▸ **Data drawn from a collection**:
+++

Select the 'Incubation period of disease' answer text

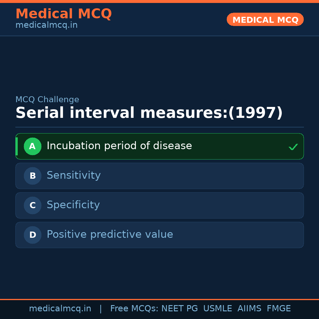[119, 146]
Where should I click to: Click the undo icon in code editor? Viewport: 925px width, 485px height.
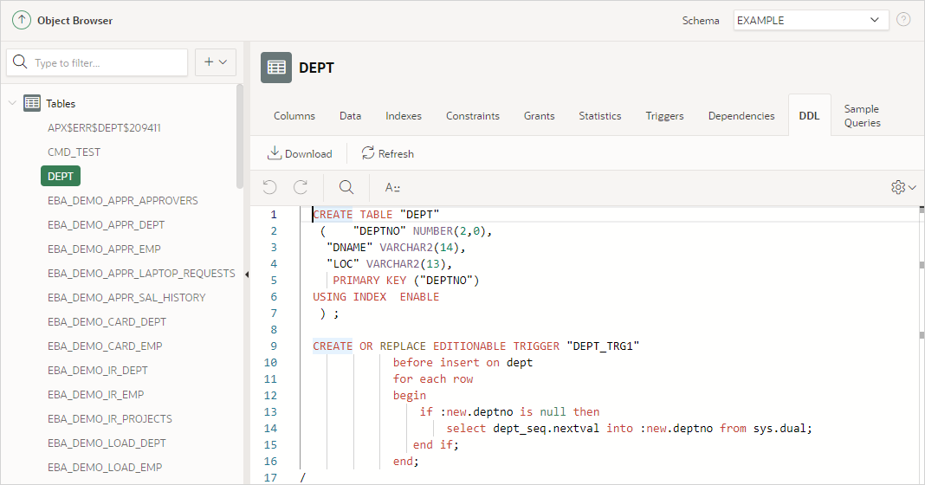[x=269, y=187]
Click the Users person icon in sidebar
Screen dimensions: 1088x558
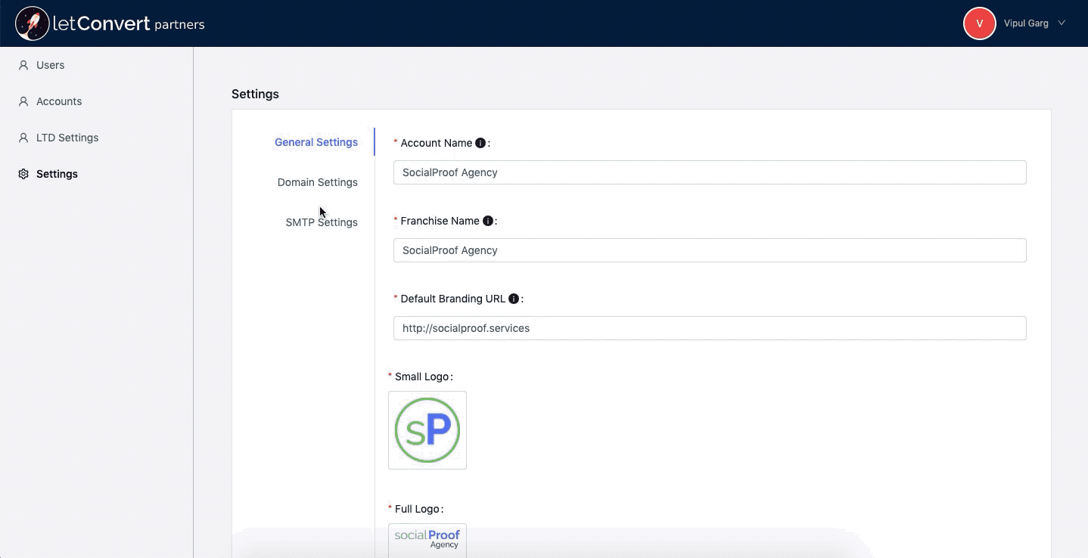pyautogui.click(x=23, y=65)
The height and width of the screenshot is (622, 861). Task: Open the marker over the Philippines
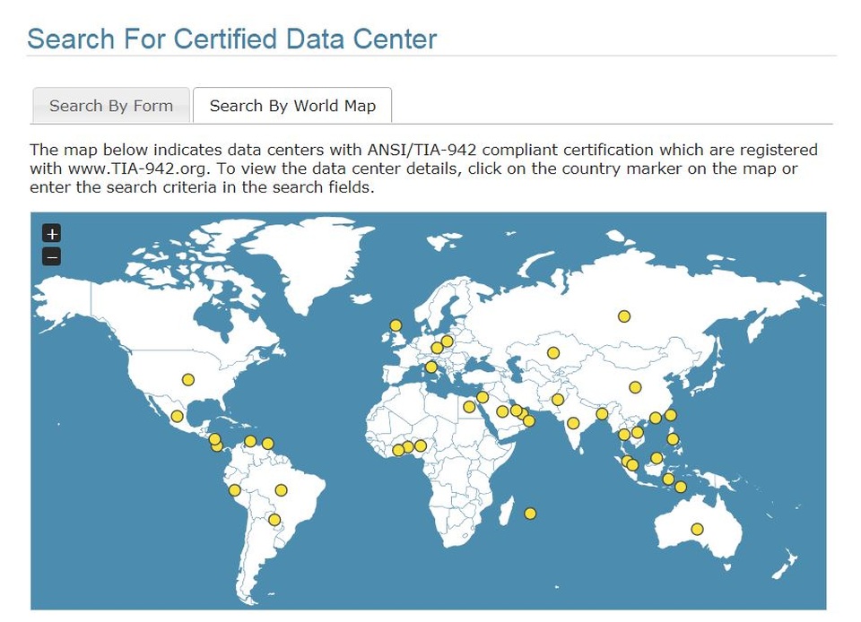673,439
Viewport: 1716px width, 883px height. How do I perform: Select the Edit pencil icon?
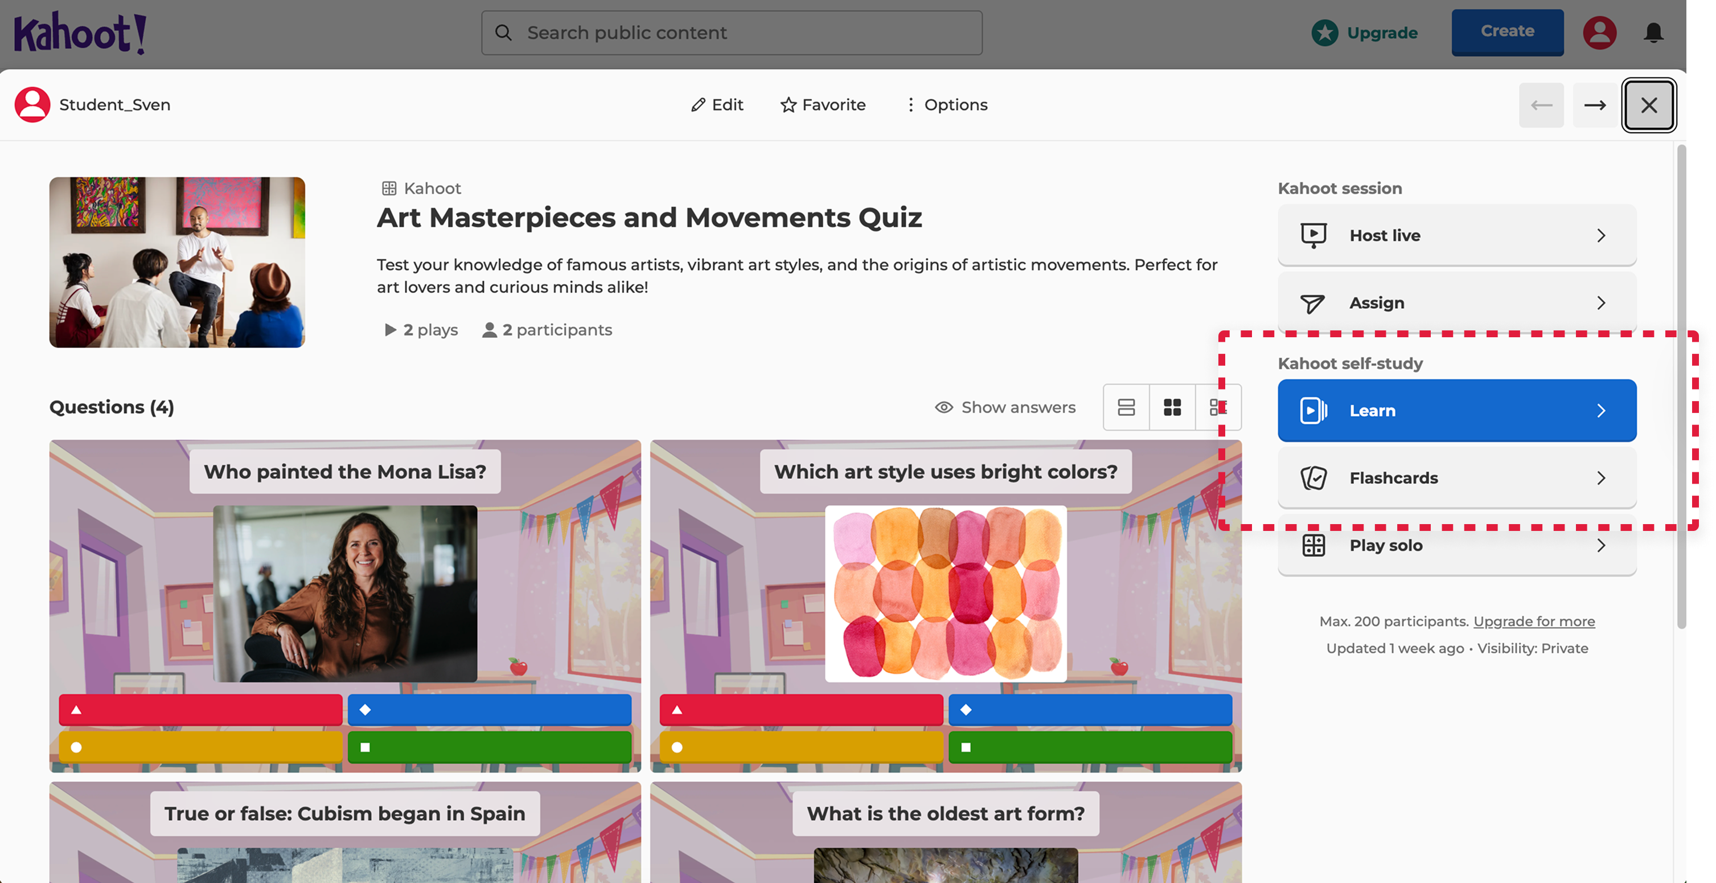(697, 105)
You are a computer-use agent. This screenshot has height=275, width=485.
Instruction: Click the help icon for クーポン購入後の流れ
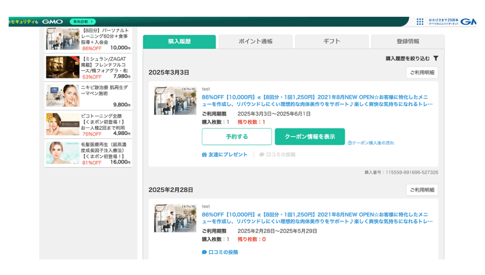click(350, 143)
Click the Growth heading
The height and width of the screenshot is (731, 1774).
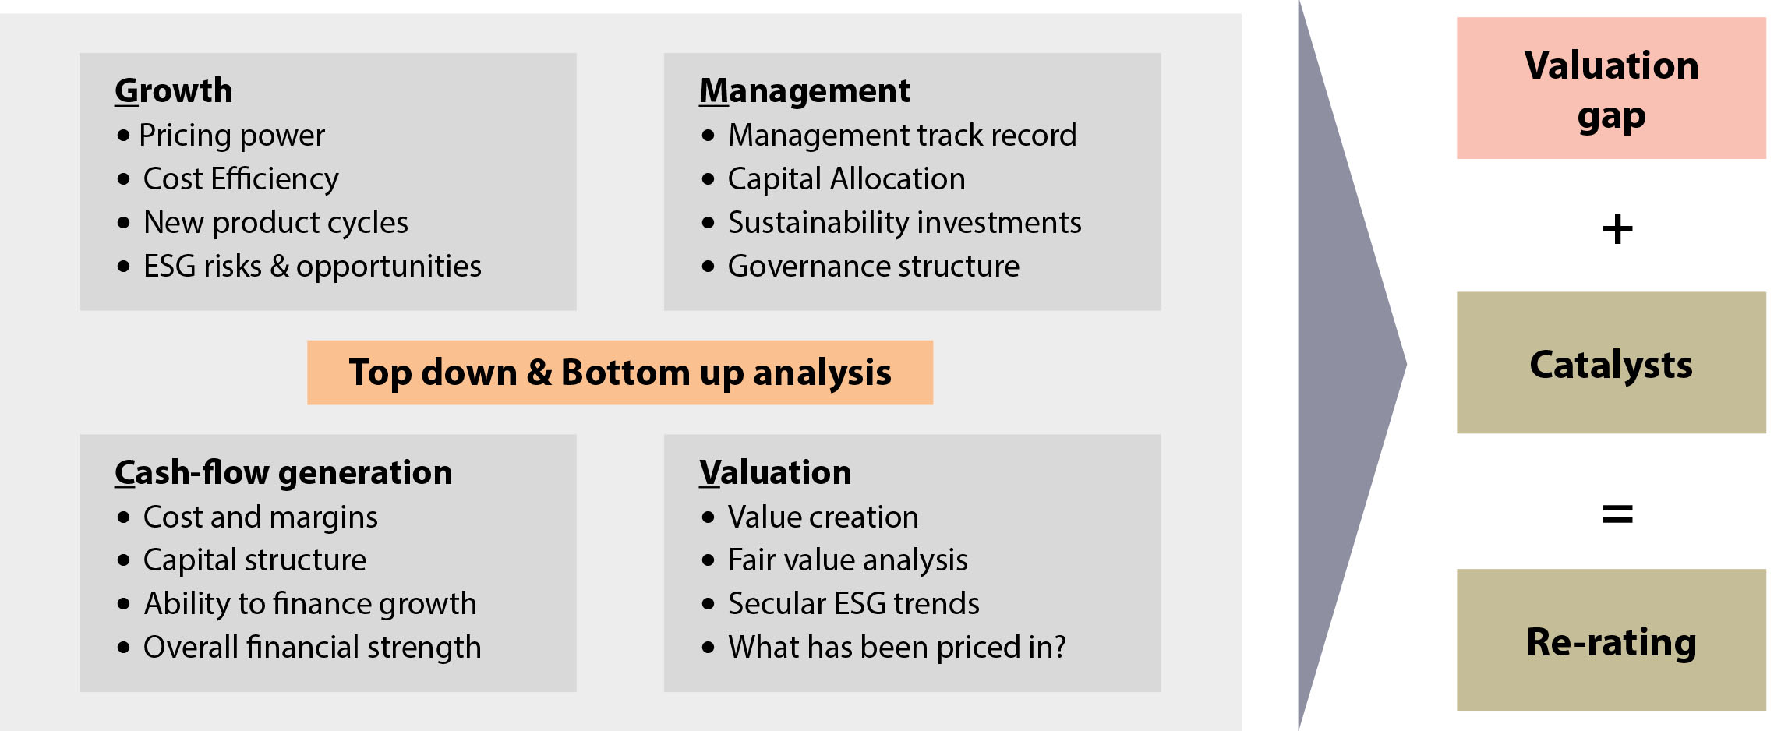click(x=173, y=91)
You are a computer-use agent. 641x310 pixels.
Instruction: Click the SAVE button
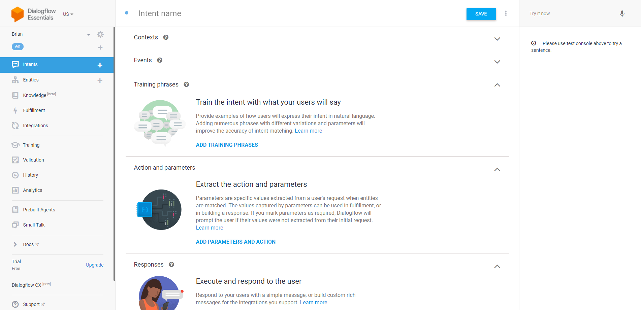click(481, 14)
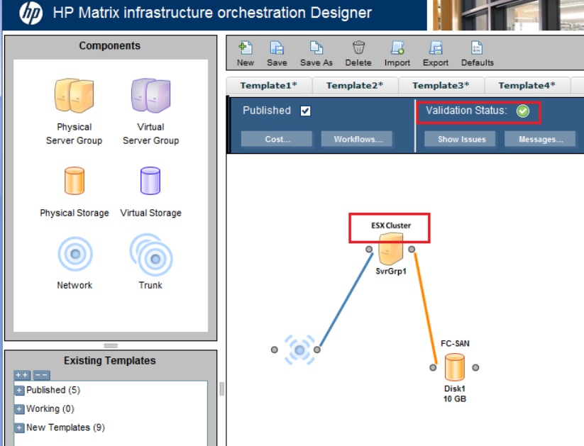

+++

▸ **Written problem**: Can you reproduce every one of the records above line for line, leaving the pictures out of your answer?

▸ **Exercise solution**:
Select the 'Incubation period of disease' answer text

[119, 146]
Where should I click to: Click the undo icon in code editor? Viewport: 925px width, 485px height.
[x=269, y=187]
Click the Users person icon in sidebar
Screen dimensions: 1088x558
pyautogui.click(x=23, y=65)
The height and width of the screenshot is (622, 861). Task: Open the marker over the Philippines
673,439
Viewport: 1716px width, 883px height. How do I perform: Select the Edit pencil icon?
(697, 105)
You are a computer-use agent. This screenshot has height=275, width=485.
Instruction: Click the help icon for クーポン購入後の流れ
click(350, 143)
Click the Growth heading
The height and width of the screenshot is (731, 1774).
click(x=173, y=91)
You are a computer-use agent. 641x310 pixels.
Instruction: Click the SAVE button
click(481, 14)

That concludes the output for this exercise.